Sous l’impulsion des élus RN, l’Assemblée nationale a voté un moratoire sur l’éolien et le solaire photovoltaïque. Un choc ! Décryptage avec Arnaud Gossement, avocat spécialisé dans le droit de l’environnement !
Jeudi 19 juin 2025, dans le cadre de l’examen de la proposition de loi portant programmation nationale et simplification normative dans le secteur économique de l’énergie, les députés ont adopté un amendement n°486 déposé par le Groupe LR pour imposer un « moratoire » sur l’éolien (terrestre ou maritime) et le solaire photovoltaïque. Un amendement qui interdirait à l’administration d’instruire une demande d’autorisation ou de renouvellement d’autorisation d’un projet éolien ou solaire, à compter de la date de promulgation de la loi et pour une durée indéfinie.

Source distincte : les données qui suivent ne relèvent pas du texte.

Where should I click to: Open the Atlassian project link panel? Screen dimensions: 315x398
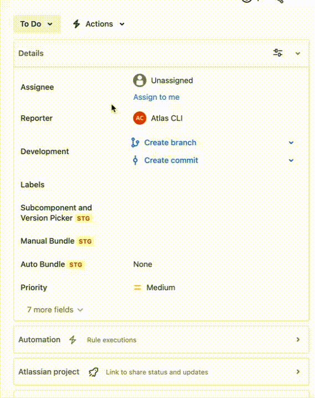click(x=161, y=372)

« On entend une petite musique de fonds qui met avant le climato-scepticisme et dénigre les énergies renouvelables »
Pour Arnaud Gossement, ce moratoire sur l’éolien et le solaire photovoltaïque est tout sauf une surprise. « Depuis quelques temps, on entend une petite musique de fonds qui met avant le climato-scepticisme et dénigre les énergies renouvelables. C’est dans l’air. Et puis souvenons-vous, la proposition de moratoire était déjà dans le programme de Marine Le Pen pour les dernières Présidentielles. Elle en faisait même une question centrale de son programme énergétique. L’éolien était certes visé en priorité, mais les propositions autour du solaire étaient particulièrement alambiquées et ambiguës ». Dans le même registre, la proposition de loi du RN portée par Jean-Philippe Tanguy en parallèle de celle portée par le sénateur Daniel Gremillet annonçait aussi la couleur avec la volonté de revenir sur l’éolien et le solaire. Autant de prémices qui expliquent l’adoption de cet amendement en séance publique !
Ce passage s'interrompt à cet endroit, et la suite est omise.